Humorous thoughts put me in a state of mind that makes mixing up concepts difficult to resist. Perhaps the most compelling account of how this affects me is that I often times find myself laughing at nothing, or at least next to nothing.
When I think through my enormous Steampunk goggles, small features of ordinary life are magnified. I notice the absurdity, beauty, comedy, disorder, intrigue, etc. common to our daily lives. I purposely entertain random thought associations. I draw unusual connections between the particulars of daily life; grand theories and intricate plots emerge.
The data I've collected on audience (this blog, Facebook, Twitter) reactions to these creative flights of fancy reveals that humor is far more intricate than the standard ironic, sarcastic, slapstick, or even tension releasing type of humor we commonly associate with comedy.
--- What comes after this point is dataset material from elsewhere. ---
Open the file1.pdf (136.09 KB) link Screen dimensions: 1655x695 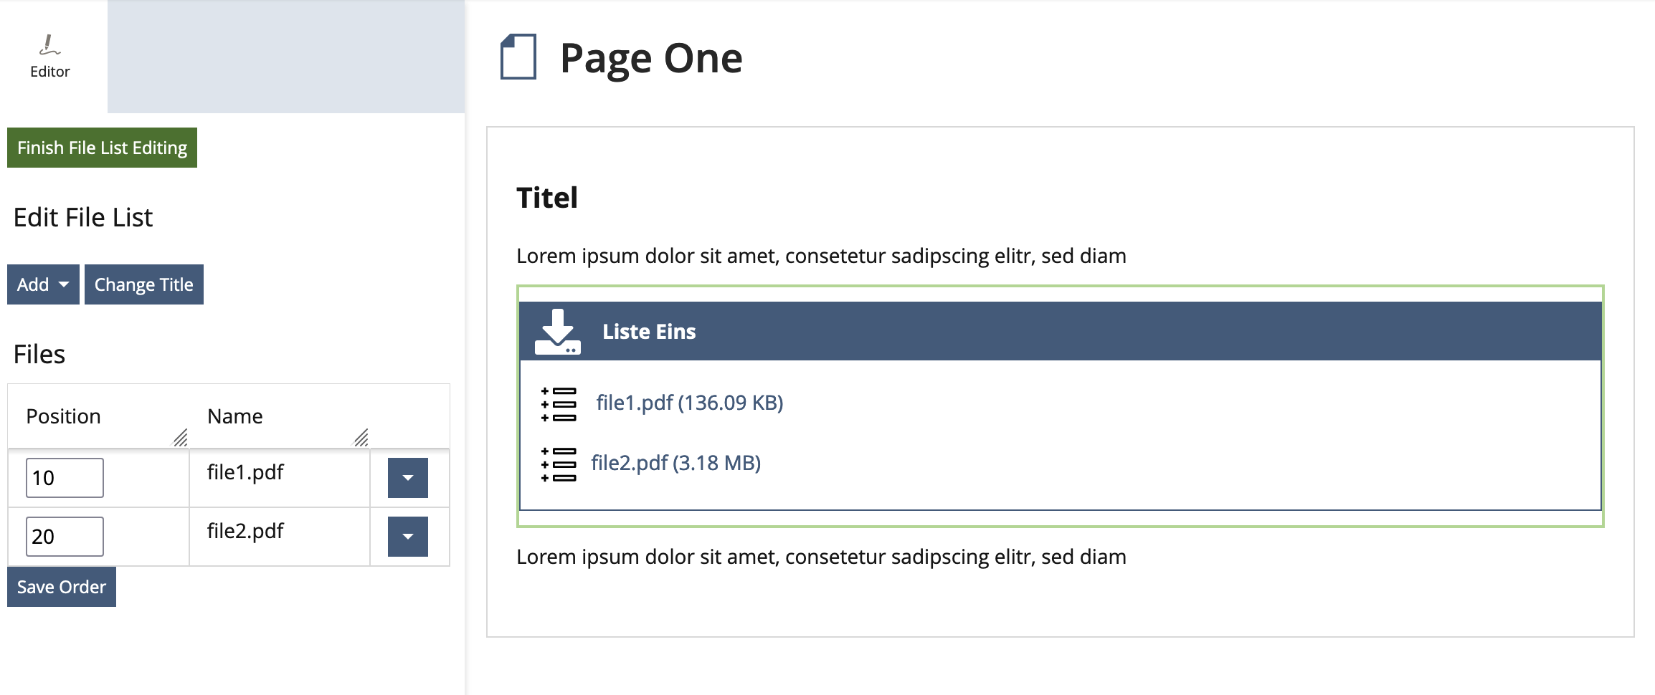[x=689, y=403]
For comedy is all the imaginative energie created (and drawn, written, said, or sung) while in a comedic mood.
Bizarre notions are made in this space. Normative reasons send us reeling with laughter while motivational reasons engage our psychological states in a way that we find worthwhile - so we laugh.
We say to ourselves,
Humorous mindsets enhance the creative process. Once you get your funny hat on straight, which could take six years, you can sit down to write.
"Knock-Knock"
"Who's there?"
We're in.
A lighthearted, kiss my fruity patuty attitude is what receives the most genuine number of pageviews, "likes", "retweets", Google +s, and comments. People are thinkers - irrespective of the subject, and people are mavericks - in how they approach that thinking.
Sure, there are those with limited states of cognition floating about, but they also click like on these types of posts. Whether we realize it or not, humor acts like a societal pickpocket obtaining intel on what's what, who's who, and why we think things are as they might be. Humor research offers us insight.
Insight from the appearance of humorous randomness.